Stored items:
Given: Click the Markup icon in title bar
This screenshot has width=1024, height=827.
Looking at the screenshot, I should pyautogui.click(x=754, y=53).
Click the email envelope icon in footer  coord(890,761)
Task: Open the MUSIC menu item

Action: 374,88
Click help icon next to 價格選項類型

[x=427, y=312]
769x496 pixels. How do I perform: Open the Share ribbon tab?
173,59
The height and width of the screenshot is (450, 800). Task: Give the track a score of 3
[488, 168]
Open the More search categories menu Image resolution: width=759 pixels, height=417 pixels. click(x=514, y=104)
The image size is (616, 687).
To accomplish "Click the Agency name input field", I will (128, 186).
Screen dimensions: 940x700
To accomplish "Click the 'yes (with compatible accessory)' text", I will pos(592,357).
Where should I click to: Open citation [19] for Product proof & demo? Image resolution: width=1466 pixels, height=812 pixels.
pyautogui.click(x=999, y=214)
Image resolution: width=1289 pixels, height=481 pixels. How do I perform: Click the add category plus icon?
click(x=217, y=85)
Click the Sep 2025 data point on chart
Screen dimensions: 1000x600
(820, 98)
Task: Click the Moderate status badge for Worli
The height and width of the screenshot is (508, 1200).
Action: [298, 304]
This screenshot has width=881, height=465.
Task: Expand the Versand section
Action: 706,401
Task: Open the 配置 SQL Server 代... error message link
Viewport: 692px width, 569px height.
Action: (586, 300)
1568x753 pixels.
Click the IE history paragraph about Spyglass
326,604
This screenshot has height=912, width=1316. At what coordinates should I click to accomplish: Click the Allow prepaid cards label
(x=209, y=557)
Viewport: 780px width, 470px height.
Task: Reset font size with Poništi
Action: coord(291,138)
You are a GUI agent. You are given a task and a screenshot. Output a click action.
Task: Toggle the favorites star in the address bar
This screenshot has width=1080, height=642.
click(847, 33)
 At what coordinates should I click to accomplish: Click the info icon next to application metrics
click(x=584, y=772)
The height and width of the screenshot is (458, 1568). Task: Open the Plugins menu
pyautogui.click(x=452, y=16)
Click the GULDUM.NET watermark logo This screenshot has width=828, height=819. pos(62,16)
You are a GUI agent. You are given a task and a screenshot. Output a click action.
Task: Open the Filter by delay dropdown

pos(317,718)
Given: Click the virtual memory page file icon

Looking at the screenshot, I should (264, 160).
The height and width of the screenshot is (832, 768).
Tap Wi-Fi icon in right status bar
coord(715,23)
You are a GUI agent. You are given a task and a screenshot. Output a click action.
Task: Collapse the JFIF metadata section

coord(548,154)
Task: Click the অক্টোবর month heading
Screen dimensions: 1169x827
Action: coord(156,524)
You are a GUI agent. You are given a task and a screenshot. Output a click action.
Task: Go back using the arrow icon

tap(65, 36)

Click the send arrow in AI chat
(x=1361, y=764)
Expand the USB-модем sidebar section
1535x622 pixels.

> [The problem] Return the records exactly, every line included.

> [Completed exercise]
Given: Click the Markup icon in title bar
This screenshot has width=1024, height=827.
Looking at the screenshot, I should pyautogui.click(x=754, y=53).
Click the email envelope icon in footer  coord(890,761)
Task: Open the MUSIC menu item

Action: 374,88
Click help icon next to 價格選項類型

[x=427, y=312]
769x496 pixels. How do I perform: Open the Share ribbon tab?
173,59
The height and width of the screenshot is (450, 800). Task: Give the track a score of 3
[488, 168]
Open the More search categories menu Image resolution: width=759 pixels, height=417 pixels. click(x=514, y=104)
The image size is (616, 687).
To accomplish "Click the Agency name input field", I will (128, 186).
Screen dimensions: 940x700
To accomplish "Click the 'yes (with compatible accessory)' text", I will pos(592,357).
Where should I click to: Open citation [19] for Product proof & demo? Image resolution: width=1466 pixels, height=812 pixels.
pyautogui.click(x=999, y=214)
Image resolution: width=1289 pixels, height=481 pixels. How do I perform: Click the add category plus icon?
click(x=217, y=85)
Click the Sep 2025 data point on chart
Screen dimensions: 1000x600
(820, 98)
Task: Click the Moderate status badge for Worli
The height and width of the screenshot is (508, 1200).
Action: [298, 304]
This screenshot has width=881, height=465.
Task: Expand the Versand section
Action: 706,401
Task: Open the 配置 SQL Server 代... error message link
Viewport: 692px width, 569px height.
Action: (586, 300)
1568x753 pixels.
Click the IE history paragraph about Spyglass
326,604
This screenshot has height=912, width=1316. At what coordinates should I click to accomplish: Click the Allow prepaid cards label
(x=209, y=557)
Viewport: 780px width, 470px height.
Task: Reset font size with Poništi
Action: coord(291,138)
You are a GUI agent. You are given a task and a screenshot. Output a click action.
Task: Toggle the favorites star in the address bar
This screenshot has width=1080, height=642.
click(847, 33)
 At what coordinates should I click to accomplish: Click the info icon next to application metrics
click(x=584, y=772)
The height and width of the screenshot is (458, 1568). Task: Open the Plugins menu
pyautogui.click(x=452, y=16)
Click the GULDUM.NET watermark logo This screenshot has width=828, height=819. pos(62,16)
You are a GUI agent. You are given a task and a screenshot. Output a click action.
Task: Open the Filter by delay dropdown

pos(317,718)
Given: Click the virtual memory page file icon

Looking at the screenshot, I should (264, 160).
The height and width of the screenshot is (832, 768).
Tap Wi-Fi icon in right status bar
coord(715,23)
You are a GUI agent. You are given a task and a screenshot. Output a click action.
Task: Collapse the JFIF metadata section

coord(548,154)
Task: Click the অক্টোবর month heading
Screen dimensions: 1169x827
Action: coord(156,524)
You are a GUI agent. You are given a task and a screenshot. Output a click action.
Task: Go back using the arrow icon

tap(65, 36)

Click the send arrow in AI chat
(x=1361, y=764)
Expand the USB-модем sidebar section
1535x622 pixels.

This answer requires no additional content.